Thank you for the detailed answer. And I’ll try to add my experience as well.

We (founders) let go of day-to-day operations of sales when we feel comfortable that we have someone who can optimise the processes and also run experiments to figure out new processes that is suitable to build our own playbook. As you said, someone to replace us. And many a times it turns out to be a VP of Sales - we were lucky to find an ex-founder (generalist) who decided was willing to take up Sales and learn on the job and scaled with us.

Our pipeline development was owned by marketing (inbound).

Just to expand on Pulkit’s answer:

  • demand gen / pipeline development - a leader (founder initially) needs to own the pipeline $$ delivery and drive this (marketing or sales).
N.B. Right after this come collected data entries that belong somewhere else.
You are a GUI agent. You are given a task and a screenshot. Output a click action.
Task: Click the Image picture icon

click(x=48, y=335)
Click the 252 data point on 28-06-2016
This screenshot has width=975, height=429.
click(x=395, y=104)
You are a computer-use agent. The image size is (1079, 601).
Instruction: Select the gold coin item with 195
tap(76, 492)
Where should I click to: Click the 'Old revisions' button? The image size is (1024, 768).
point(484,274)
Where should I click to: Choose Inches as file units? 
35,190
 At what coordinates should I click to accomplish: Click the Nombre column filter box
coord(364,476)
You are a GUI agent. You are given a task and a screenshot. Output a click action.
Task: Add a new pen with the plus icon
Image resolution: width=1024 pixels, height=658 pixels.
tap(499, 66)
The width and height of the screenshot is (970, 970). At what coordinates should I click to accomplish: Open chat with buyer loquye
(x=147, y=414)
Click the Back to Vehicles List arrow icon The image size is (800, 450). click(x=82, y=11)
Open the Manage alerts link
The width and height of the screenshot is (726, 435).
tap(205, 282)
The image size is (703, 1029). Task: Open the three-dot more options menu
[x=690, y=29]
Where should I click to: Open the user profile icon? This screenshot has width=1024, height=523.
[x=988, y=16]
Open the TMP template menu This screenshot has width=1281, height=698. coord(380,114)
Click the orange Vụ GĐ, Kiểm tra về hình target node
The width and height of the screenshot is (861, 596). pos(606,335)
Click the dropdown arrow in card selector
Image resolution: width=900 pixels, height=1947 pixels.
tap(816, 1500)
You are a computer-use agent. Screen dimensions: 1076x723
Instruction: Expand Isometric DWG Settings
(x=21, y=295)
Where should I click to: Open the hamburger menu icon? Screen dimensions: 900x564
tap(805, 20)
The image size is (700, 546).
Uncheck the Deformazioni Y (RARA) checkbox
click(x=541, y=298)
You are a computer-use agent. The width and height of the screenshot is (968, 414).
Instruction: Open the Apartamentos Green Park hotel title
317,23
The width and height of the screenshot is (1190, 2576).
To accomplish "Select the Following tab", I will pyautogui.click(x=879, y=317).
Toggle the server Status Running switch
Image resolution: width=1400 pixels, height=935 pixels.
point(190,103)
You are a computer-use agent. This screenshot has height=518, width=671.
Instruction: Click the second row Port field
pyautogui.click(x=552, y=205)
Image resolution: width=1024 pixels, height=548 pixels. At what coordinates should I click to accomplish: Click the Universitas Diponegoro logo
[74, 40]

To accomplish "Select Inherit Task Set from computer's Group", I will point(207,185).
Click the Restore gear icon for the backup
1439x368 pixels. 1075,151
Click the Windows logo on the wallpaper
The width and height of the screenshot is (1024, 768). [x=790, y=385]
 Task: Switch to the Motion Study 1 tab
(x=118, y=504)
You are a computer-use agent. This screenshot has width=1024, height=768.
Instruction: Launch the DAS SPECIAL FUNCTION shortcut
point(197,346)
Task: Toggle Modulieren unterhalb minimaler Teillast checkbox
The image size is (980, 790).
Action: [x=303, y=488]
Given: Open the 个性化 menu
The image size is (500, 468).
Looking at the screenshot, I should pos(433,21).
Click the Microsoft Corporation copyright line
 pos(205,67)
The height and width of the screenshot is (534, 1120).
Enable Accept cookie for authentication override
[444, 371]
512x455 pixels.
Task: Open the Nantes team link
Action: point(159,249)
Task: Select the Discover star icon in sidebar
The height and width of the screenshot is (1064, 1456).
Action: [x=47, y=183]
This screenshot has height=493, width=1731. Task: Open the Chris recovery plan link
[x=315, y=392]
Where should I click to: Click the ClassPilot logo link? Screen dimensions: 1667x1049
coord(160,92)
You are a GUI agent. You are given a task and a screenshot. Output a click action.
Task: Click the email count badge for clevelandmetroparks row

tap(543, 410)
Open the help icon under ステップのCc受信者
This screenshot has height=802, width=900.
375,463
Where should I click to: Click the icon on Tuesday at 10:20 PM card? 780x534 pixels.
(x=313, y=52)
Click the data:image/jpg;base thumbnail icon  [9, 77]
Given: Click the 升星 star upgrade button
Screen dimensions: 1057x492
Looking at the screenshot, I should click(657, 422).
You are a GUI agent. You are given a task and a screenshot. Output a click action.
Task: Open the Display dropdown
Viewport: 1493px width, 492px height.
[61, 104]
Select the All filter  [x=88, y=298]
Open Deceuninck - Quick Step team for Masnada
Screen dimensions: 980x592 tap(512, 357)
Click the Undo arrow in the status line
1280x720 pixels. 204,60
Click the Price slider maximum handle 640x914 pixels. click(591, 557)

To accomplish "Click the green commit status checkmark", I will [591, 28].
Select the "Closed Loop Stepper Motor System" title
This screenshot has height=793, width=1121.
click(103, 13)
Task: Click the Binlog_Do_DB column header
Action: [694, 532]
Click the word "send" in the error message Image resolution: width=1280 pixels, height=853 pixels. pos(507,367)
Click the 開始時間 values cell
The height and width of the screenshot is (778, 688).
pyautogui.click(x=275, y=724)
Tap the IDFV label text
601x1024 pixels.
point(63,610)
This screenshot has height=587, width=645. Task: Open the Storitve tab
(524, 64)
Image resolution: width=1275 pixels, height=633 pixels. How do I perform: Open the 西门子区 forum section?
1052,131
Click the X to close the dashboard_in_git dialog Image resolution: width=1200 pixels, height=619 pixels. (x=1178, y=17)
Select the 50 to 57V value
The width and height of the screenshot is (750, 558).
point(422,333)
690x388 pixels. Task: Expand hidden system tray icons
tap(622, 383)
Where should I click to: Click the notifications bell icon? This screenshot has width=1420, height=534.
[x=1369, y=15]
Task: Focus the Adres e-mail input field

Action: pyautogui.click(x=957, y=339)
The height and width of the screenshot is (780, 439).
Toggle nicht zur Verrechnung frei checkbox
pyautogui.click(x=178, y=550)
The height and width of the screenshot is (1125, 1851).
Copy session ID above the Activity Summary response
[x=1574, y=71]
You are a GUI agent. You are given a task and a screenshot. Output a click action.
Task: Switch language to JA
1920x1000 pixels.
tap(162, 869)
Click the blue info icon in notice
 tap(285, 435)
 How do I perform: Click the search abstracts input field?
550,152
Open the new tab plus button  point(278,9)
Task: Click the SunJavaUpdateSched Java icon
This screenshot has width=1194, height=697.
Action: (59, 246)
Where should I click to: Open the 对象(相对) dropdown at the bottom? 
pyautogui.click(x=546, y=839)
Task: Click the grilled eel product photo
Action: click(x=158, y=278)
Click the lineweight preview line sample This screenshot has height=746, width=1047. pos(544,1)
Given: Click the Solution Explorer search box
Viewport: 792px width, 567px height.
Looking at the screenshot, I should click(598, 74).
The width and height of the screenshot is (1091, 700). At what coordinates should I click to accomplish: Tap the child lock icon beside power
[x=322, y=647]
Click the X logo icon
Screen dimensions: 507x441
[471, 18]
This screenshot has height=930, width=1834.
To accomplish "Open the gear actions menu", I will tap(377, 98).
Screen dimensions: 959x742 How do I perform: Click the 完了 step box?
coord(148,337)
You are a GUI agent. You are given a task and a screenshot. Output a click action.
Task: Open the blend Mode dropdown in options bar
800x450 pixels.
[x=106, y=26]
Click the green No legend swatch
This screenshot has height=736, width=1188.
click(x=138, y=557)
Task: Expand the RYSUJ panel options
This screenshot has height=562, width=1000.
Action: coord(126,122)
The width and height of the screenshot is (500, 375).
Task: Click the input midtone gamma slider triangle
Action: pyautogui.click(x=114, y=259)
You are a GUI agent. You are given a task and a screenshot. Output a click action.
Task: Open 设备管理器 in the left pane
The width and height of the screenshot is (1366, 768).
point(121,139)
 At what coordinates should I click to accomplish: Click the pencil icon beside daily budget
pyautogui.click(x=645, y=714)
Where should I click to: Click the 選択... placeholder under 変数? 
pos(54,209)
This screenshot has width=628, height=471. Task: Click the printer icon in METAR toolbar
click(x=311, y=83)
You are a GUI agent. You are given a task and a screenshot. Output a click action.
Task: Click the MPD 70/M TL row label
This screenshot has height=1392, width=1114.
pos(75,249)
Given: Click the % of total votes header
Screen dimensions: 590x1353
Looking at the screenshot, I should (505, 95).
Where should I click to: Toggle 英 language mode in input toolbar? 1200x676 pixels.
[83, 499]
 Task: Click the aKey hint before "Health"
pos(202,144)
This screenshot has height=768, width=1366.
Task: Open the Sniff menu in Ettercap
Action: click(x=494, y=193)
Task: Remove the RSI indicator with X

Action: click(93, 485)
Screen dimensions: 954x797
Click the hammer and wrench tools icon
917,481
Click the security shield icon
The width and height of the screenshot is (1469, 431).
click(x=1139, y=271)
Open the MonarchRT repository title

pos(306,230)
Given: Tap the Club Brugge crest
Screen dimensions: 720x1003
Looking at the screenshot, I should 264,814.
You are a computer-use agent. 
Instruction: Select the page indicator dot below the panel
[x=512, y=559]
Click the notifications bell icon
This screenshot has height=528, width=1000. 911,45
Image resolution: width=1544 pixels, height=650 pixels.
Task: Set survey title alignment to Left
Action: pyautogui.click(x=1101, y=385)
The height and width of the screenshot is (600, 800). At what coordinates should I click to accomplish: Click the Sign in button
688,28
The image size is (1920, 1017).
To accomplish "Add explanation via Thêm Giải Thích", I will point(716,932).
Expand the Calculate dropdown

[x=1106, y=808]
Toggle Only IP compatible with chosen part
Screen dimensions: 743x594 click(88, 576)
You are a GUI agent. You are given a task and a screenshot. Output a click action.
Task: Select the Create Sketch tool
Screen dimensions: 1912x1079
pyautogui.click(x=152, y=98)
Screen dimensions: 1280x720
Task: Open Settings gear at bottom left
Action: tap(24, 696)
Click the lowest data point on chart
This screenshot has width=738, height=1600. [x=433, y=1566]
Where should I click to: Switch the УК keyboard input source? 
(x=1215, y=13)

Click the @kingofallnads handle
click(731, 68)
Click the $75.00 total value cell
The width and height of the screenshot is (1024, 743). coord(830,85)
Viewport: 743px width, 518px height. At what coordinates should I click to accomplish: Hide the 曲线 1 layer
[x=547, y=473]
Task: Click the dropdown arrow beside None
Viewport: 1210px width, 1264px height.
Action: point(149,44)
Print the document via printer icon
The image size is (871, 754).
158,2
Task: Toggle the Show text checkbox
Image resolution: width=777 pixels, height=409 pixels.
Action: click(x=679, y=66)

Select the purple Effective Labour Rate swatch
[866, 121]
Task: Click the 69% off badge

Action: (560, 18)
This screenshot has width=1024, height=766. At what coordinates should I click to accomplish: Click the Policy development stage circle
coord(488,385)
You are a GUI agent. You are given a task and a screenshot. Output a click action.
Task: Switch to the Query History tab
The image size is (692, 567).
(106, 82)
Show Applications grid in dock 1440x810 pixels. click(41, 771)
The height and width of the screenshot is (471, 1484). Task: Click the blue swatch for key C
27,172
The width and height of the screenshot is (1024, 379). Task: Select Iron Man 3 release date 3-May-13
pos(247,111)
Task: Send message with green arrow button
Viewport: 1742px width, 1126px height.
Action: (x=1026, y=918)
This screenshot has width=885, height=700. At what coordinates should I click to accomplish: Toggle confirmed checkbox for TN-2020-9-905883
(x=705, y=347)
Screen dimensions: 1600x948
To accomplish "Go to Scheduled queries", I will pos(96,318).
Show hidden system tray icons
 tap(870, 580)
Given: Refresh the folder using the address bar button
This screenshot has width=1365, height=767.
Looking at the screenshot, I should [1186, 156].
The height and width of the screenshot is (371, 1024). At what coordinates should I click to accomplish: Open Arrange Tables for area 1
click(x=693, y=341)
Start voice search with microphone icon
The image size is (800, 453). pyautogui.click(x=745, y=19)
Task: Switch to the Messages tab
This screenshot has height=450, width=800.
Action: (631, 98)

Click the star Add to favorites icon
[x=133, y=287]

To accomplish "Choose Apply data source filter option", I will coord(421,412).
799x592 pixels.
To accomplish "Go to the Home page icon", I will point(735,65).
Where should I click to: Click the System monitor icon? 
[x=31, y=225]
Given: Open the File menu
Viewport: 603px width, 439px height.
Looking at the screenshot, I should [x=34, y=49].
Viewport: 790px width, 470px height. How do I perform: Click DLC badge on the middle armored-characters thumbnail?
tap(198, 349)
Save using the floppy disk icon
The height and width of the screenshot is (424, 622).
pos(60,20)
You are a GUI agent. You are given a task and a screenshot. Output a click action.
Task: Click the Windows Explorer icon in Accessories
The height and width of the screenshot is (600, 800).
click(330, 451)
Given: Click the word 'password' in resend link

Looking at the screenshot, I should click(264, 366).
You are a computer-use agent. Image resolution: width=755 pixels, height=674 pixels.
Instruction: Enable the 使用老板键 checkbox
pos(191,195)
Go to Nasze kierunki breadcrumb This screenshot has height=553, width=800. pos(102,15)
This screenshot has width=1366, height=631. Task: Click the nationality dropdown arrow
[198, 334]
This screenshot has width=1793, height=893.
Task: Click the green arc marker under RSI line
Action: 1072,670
  • founders typically end up playing the role of a sales engineer, product manager and sales person; it is difficult for a sales person to play all the roles; we should provide cover for the sales person to make them successful till we have specialists to support them

  • Operations - deal progress and review of CRM process - founders should drive this till you hire the VP of Sales; then monitor this monthly; our growth is dependent on the funnel and it is important to learn this discipline

  • sales coaching - every person could use a coach to listen to the conversations and talk about what could have been better; till there is a process established at scale founders should play this role of listening to customer calls, write notes for the sales person. The delivery of product value prop, objection handling, competitor questions are unique to your business and sales team needs help. Founders should spend time doing this to help sales person be successful as the context is hard to transfer and product value prop continues to evolve.

I tried to address this as various hats we wear in the sales org till we have specialist support for everything.